I used the same type of strainer cap with a hose fitting, except it was before Groco offered them and I had to make it myself from a replacement bronze cap.
I also made a general purpose "service" bucket that has come in hand over and over again. It's just a 5 gal bucket, and I installed a fitting and shutoff valve through the side of the bucket as close to the bottom as possible. That allows water to be drawn from teh bottom of the bucket rahter than pulled up over the top. for flushing something like an HVAC pump that has no lift capability, it allows you to gravity feed it.
OK, with that aside, I needed to flush prop glycol through the system, not just water, but the approach is the same. I did as you and closed the thruhull and filled the bucket. Then start and run the engine which would drain the bucket down very fast. Stop when the bucket is empty, refill, and repeat.

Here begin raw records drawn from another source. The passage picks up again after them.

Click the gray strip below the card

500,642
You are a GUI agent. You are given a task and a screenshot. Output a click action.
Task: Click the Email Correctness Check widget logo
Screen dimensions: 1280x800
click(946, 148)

That flushes with 100% of whatever you put in the bucket. Getting back to your original question, my engines were QSCs, not QSBs, so a bit larger. And I also needed to get glycol into the muffer, not just the engine. So I needed more juice than you need to just get fresh water into the engine and the injection ring. I needed 15 gal per engine, and I think a significant part of that was the mufflers. So I would think 5 gal would probably be plenty for you, and 10 gal would be certain beyond any doubt.
I would not operate with the thruhull open. That just defeats the whole purpose.

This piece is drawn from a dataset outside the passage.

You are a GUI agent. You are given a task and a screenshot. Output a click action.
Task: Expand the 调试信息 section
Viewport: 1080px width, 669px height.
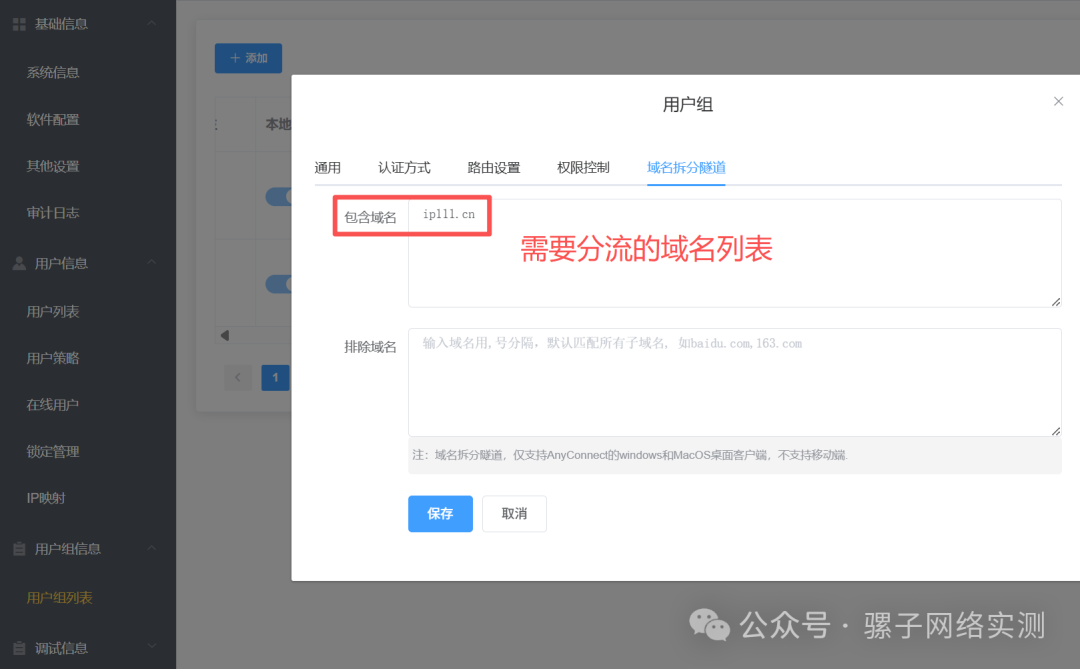click(x=152, y=647)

You could run the hose to keep filling the bucket while draining, but that makes for a very difficult one man job. If you fill the bucket, shut off the hose, go start and run the engine long enough to drain the bucket, then go fill up again, it's an easy one man job. I always did it myself on our boat.
I would also let the engine pull water from the bucket, and never connect the hose such that the raw water system is pressurized. Not only do you risk damage to teh impeller, but you can full the muffler (assuming a water muffler) more than expected and risk back flooding the engine. It's not a certain problem, but an opportunity to make mistakes, forget to turn off the water, or whatever.